==== THE DATA

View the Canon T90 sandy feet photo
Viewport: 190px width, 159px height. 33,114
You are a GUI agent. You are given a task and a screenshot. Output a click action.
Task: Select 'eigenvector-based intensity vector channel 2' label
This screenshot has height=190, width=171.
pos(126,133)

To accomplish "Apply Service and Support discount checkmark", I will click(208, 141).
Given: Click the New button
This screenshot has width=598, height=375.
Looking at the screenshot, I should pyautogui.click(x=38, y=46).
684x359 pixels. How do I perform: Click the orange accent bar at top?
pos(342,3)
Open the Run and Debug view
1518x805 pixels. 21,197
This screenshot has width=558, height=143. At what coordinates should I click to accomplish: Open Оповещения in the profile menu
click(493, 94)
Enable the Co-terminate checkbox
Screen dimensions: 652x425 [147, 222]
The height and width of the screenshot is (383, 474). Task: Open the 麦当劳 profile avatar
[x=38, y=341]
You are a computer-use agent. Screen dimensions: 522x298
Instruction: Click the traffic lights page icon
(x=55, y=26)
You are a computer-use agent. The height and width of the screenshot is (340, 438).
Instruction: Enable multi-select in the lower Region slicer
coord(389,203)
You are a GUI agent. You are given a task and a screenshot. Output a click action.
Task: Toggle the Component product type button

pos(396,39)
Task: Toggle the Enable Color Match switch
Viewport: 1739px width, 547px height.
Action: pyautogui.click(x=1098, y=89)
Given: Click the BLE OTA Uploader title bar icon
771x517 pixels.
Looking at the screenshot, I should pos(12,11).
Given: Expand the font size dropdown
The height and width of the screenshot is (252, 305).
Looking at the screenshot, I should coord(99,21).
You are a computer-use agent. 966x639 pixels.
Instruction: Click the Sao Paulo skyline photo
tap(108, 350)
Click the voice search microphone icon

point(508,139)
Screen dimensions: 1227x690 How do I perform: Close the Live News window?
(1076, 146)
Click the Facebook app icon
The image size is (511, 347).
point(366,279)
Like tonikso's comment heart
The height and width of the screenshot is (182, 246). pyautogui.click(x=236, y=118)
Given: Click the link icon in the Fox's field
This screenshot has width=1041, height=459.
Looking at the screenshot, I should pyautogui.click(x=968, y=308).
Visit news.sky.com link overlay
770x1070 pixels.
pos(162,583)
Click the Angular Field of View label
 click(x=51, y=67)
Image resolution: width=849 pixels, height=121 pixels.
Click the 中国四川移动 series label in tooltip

========

## REQUIRED TASK
Show each line of the data above that contains the word "should", copying every such line in full.

## RESPONSE TO THE EXERCISE
Looking at the screenshot, I should pyautogui.click(x=38, y=46).
This screenshot has width=558, height=143. At what coordinates should I click to accomplish: Open Оповещения in the profile menu
Looking at the screenshot, I should pos(12,11).
Looking at the screenshot, I should coord(99,21).
Looking at the screenshot, I should pyautogui.click(x=968, y=308).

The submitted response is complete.